Microneedle Based Drug Delivery Systems: Recent Formulation Advances and Clinical Developments

Abstract

Background: Microneedle (MN) technology represents a paradigm shift in drug delivery, bridging the gap between conventional transdermal patches and hypodermic injections. By creating micron scale conduits through the stratum corneum, MNs enable the delivery of both small molecules and large biologics with minimal pain and patient discomfort.  

Objective: This review comprehensively examines recent advances in MN formulation strategies including dissolving, hollow, coated, solid, and hydrogel-forming systems and integration with nanocarriers such as liposomes, polymeric nanoparticles, and lipid nanoparticles. It also critically appraises recent clinical trial data and regulatory considerations.

Methods: A systematic literature search was conducted using PubMed, Scopus, Web of Science, and Clinical Trials.gov (2015–2024). Studies reporting preclinical or clinical outcomes of MN mediated drug or vaccine delivery were included.
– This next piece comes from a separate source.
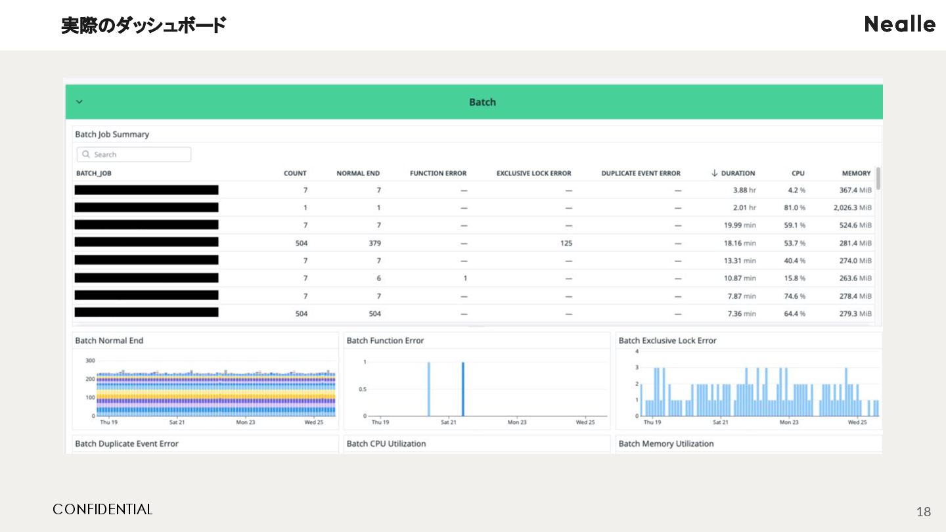Sort by the DURATION column header
The width and height of the screenshot is (946, 532).
738,173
Results: Dissolving MNs fabricated from hyaluronic acid, polyvinylpyrrolidone, and silk fibroin demonstrate excellent biocompatibility and reproducible pharmacokinetics for vaccines, hormones, and peptides. Clinical trials confirm non-inferior immunogenicity for influenza, measles-rubella, and COVID-19 vaccines, with marked improvements in patient preference. Nanocarrier integrated MN systems further improve thermostability, drug encapsulation efficiency, and targeted release. Challenges including mechanical robustness, drug stability during fabrication, regulatory pathways, and scale-up manufacturing remain active areas of investigation.  

Conclusion: MN technology is transitioning from bench to bedside, with several systems in advanced clinical trials. Continued interdisciplinary collaboration among materials scientists, pharmacologists, and clinicians is essential to accelerate regulatory approval and widespread clinical adoption.